Your answer should be the exact lines of the data below from the one containing "Task: Select the Aviation Safety icon" through the one containing "You are a computer-use agent. 979x895 pixels."; please include nothing else.

* _DATA SECTION_:
· · ·
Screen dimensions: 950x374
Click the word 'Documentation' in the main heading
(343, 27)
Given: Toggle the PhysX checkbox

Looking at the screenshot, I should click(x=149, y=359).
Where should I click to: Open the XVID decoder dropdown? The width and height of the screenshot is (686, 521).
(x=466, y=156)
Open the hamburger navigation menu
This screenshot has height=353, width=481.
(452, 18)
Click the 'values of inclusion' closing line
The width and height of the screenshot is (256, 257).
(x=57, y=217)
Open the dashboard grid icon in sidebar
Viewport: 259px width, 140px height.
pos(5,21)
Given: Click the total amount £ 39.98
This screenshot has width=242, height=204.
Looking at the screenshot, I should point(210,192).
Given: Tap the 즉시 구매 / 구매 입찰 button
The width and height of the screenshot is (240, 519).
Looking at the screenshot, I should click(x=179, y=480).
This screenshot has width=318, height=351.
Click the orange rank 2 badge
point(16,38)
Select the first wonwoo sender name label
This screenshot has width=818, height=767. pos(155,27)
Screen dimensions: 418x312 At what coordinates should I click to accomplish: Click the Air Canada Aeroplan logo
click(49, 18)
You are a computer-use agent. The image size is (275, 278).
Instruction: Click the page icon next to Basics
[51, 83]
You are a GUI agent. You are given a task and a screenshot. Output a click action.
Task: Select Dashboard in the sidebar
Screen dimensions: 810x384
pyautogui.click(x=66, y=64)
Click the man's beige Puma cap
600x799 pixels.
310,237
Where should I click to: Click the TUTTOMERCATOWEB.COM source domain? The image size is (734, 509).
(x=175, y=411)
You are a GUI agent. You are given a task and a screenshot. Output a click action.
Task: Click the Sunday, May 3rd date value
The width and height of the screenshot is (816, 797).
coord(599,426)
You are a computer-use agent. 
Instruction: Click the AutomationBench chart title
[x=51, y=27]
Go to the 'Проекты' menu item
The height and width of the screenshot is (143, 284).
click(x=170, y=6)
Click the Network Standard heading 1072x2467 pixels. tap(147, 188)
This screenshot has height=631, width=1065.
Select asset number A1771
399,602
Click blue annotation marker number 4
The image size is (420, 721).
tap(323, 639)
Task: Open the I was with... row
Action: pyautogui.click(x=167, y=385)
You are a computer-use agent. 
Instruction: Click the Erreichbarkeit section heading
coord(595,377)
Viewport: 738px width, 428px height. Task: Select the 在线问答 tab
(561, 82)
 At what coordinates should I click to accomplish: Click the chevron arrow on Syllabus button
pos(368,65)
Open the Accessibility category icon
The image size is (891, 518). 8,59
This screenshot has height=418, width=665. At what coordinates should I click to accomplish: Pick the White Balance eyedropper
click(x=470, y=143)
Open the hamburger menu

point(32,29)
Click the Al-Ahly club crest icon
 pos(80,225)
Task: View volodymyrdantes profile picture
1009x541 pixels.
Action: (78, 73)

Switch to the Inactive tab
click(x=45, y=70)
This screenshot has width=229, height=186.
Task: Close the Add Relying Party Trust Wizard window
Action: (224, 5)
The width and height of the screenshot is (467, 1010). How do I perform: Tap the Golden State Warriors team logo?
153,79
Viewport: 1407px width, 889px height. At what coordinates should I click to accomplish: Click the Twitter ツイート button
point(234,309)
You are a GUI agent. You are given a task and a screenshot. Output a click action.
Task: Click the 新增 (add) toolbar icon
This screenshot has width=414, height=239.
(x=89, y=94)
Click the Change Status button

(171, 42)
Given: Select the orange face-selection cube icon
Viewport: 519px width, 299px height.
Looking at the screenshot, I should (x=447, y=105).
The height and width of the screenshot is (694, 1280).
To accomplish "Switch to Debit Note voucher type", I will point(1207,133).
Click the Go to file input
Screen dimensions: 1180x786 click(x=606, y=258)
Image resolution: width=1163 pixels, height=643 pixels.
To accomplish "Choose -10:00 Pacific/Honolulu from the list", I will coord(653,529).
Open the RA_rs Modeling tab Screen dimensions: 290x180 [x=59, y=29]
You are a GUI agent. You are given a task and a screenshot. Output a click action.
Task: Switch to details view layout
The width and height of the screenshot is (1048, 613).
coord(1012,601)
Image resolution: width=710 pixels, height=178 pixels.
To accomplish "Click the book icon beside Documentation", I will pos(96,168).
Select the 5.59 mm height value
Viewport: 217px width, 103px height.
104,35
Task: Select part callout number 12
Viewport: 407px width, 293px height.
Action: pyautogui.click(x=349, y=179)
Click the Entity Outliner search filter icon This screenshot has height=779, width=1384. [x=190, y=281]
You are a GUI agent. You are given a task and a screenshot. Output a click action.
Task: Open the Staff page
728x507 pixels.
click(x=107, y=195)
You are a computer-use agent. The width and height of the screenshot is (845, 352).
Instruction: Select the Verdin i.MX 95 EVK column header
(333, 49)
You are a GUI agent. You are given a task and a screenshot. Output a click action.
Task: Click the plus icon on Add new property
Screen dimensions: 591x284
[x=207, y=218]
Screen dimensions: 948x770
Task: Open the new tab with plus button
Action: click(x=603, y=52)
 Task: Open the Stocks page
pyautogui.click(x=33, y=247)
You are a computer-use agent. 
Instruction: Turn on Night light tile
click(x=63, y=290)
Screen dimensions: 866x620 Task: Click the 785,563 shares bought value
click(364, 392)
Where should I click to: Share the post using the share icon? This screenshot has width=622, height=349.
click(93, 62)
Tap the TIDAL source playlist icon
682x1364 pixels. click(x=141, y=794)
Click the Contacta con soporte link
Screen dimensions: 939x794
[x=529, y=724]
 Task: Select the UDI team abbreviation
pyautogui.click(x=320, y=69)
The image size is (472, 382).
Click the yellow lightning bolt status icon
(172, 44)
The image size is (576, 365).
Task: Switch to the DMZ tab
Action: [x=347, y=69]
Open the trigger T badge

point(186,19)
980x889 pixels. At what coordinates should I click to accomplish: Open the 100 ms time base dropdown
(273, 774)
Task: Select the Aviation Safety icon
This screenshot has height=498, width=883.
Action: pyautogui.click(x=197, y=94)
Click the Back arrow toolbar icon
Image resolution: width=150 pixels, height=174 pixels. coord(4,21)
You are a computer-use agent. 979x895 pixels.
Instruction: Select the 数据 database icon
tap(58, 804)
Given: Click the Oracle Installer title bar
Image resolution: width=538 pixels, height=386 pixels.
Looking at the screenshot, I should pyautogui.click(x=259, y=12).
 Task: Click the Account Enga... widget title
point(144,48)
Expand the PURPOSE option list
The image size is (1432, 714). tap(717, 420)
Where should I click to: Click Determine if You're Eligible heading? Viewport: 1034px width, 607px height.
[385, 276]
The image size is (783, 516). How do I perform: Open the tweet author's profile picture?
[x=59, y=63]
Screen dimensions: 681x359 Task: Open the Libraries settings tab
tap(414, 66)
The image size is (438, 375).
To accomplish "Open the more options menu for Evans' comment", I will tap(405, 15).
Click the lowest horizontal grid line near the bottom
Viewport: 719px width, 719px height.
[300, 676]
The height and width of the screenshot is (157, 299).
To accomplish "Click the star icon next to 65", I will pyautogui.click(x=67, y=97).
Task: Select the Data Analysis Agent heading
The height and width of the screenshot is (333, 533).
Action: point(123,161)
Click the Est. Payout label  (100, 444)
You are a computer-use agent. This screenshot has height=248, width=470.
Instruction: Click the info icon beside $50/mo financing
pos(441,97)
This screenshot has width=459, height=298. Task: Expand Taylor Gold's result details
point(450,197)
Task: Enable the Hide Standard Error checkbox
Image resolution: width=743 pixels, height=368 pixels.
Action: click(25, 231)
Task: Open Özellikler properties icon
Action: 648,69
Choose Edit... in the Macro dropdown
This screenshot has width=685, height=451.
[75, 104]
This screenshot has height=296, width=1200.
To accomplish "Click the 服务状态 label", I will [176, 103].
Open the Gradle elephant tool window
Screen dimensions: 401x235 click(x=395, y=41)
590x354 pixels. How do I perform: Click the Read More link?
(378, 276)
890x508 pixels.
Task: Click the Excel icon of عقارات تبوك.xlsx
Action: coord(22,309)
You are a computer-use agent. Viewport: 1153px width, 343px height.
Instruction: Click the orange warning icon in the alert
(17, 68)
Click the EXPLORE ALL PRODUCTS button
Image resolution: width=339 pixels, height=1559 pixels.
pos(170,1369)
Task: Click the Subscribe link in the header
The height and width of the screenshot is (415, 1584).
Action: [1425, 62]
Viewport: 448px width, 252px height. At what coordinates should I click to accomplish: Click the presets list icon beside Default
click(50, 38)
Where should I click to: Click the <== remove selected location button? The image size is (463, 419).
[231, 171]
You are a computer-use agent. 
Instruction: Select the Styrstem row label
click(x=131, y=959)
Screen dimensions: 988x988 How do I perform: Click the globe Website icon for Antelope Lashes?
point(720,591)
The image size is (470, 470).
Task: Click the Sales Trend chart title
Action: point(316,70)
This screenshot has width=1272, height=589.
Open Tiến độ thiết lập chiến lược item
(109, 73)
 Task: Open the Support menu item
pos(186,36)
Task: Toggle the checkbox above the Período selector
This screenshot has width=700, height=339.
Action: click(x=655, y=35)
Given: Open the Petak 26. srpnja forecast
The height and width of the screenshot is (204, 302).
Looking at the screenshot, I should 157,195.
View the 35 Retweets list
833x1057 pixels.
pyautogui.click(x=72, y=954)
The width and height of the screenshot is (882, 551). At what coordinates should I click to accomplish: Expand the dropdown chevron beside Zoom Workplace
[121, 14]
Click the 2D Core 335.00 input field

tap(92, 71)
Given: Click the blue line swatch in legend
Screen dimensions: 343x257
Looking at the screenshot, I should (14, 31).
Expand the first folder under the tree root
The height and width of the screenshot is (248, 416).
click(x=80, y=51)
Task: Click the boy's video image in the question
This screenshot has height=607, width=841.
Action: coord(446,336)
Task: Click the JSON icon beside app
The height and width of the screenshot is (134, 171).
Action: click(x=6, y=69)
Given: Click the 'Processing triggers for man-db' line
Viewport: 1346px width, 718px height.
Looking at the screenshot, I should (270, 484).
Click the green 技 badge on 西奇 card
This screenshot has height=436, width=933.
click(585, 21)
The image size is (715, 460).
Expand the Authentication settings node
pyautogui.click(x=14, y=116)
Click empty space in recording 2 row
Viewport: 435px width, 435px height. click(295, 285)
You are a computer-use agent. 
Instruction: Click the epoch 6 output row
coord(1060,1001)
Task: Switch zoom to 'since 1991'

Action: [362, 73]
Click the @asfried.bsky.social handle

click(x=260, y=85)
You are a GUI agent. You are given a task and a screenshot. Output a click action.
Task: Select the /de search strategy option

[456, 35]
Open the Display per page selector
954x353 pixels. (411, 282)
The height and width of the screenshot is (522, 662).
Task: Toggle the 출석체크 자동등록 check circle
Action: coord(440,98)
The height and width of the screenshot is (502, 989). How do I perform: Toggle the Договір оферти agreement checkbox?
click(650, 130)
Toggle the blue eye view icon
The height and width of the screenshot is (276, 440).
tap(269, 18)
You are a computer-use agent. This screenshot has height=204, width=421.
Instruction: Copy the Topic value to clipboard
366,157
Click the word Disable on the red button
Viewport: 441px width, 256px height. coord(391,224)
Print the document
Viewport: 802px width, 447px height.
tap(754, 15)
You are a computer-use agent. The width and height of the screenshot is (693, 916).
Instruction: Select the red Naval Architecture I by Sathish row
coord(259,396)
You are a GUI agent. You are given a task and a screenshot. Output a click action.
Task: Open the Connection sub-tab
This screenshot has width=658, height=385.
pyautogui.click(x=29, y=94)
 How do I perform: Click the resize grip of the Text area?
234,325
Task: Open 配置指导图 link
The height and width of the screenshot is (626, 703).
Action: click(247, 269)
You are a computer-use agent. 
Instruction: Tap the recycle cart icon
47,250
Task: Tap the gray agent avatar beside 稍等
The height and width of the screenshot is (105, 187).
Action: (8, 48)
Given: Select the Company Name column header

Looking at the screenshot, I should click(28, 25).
· · ·
* _SOLVED EXERCISE_:
Task: Select the Aviation Safety icon
This screenshot has height=498, width=883.
Action: pyautogui.click(x=197, y=94)
Click the Back arrow toolbar icon
Image resolution: width=150 pixels, height=174 pixels. coord(4,21)
You are a computer-use agent. 979x895 pixels.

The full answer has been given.